** WHAT TO PRODUCE **
Can you reproduce the listing below with every "GUI agent" changed to "UI assistant", leaving everything else untouched?

** DATA RECORDS **
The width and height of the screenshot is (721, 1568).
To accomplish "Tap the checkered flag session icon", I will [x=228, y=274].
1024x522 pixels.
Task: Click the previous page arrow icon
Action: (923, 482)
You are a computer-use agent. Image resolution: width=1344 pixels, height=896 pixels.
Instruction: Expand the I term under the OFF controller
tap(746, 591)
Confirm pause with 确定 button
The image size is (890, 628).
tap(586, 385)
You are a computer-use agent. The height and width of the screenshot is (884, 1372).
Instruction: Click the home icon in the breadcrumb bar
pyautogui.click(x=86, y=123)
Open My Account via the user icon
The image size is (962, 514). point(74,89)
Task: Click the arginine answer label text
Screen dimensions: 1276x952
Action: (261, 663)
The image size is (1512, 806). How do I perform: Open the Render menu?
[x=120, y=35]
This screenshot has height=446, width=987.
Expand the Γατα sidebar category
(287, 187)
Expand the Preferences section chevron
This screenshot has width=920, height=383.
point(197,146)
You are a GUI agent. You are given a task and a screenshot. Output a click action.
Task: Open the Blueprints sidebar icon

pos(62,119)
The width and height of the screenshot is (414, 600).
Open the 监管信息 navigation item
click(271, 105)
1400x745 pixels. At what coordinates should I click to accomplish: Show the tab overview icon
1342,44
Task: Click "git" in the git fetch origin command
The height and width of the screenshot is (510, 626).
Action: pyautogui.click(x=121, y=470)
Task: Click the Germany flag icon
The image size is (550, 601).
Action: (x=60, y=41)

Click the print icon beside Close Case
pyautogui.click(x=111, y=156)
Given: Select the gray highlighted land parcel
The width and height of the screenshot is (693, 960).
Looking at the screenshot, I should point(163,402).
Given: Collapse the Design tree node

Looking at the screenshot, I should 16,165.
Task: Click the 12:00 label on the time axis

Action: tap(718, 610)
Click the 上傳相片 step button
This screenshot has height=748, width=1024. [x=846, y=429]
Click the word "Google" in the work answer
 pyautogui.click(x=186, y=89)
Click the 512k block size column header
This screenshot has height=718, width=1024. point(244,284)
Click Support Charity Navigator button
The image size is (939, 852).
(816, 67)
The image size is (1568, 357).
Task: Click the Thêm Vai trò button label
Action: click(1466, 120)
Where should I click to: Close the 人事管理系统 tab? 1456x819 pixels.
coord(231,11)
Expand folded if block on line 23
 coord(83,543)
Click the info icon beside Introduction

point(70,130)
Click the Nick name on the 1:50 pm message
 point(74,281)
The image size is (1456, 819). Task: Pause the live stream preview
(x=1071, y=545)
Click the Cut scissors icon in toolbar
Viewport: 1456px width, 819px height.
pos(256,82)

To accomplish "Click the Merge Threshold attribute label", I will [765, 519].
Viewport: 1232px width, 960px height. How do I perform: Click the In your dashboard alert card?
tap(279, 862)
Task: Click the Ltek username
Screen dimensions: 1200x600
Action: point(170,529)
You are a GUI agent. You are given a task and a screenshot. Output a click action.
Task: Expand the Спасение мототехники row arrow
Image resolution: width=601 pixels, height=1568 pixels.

** RESPONSE TO THIS TASK **
The width and height of the screenshot is (721, 1568).
To accomplish "Tap the checkered flag session icon", I will [x=228, y=274].
1024x522 pixels.
Task: Click the previous page arrow icon
Action: (923, 482)
You are a computer-use agent. Image resolution: width=1344 pixels, height=896 pixels.
Instruction: Expand the I term under the OFF controller
tap(746, 591)
Confirm pause with 确定 button
The image size is (890, 628).
tap(586, 385)
You are a computer-use agent. The height and width of the screenshot is (884, 1372).
Instruction: Click the home icon in the breadcrumb bar
pyautogui.click(x=86, y=123)
Open My Account via the user icon
The image size is (962, 514). point(74,89)
Task: Click the arginine answer label text
Screen dimensions: 1276x952
Action: (261, 663)
The image size is (1512, 806). How do I perform: Open the Render menu?
[x=120, y=35]
This screenshot has height=446, width=987.
Expand the Γατα sidebar category
(287, 187)
Expand the Preferences section chevron
This screenshot has width=920, height=383.
point(197,146)
You are a UI assistant. You are given a task and a screenshot. Output a click action.
Task: Open the Blueprints sidebar icon

pos(62,119)
The width and height of the screenshot is (414, 600).
Open the 监管信息 navigation item
click(271, 105)
1400x745 pixels. At what coordinates should I click to accomplish: Show the tab overview icon
1342,44
Task: Click "git" in the git fetch origin command
The height and width of the screenshot is (510, 626).
Action: pyautogui.click(x=121, y=470)
Task: Click the Germany flag icon
The image size is (550, 601).
Action: (x=60, y=41)

Click the print icon beside Close Case
pyautogui.click(x=111, y=156)
Given: Select the gray highlighted land parcel
The width and height of the screenshot is (693, 960).
Looking at the screenshot, I should point(163,402).
Given: Collapse the Design tree node

Looking at the screenshot, I should 16,165.
Task: Click the 12:00 label on the time axis

Action: tap(718, 610)
Click the 上傳相片 step button
This screenshot has height=748, width=1024. [x=846, y=429]
Click the word "Google" in the work answer
 pyautogui.click(x=186, y=89)
Click the 512k block size column header
This screenshot has height=718, width=1024. point(244,284)
Click Support Charity Navigator button
The image size is (939, 852).
(816, 67)
The image size is (1568, 357).
Task: Click the Thêm Vai trò button label
Action: click(1466, 120)
Where should I click to: Close the 人事管理系统 tab? 1456x819 pixels.
coord(231,11)
Expand folded if block on line 23
 coord(83,543)
Click the info icon beside Introduction

point(70,130)
Click the Nick name on the 1:50 pm message
 point(74,281)
The image size is (1456, 819). Task: Pause the live stream preview
(x=1071, y=545)
Click the Cut scissors icon in toolbar
Viewport: 1456px width, 819px height.
pos(256,82)

To accomplish "Click the Merge Threshold attribute label", I will [765, 519].
Viewport: 1232px width, 960px height. How do I perform: Click the In your dashboard alert card?
tap(279, 862)
Task: Click the Ltek username
Screen dimensions: 1200x600
Action: point(170,529)
You are a UI assistant. You are given a task and a screenshot. Output a click action.
Task: Expand the Спасение мототехники row arrow
Image resolution: width=601 pixels, height=1568 pixels.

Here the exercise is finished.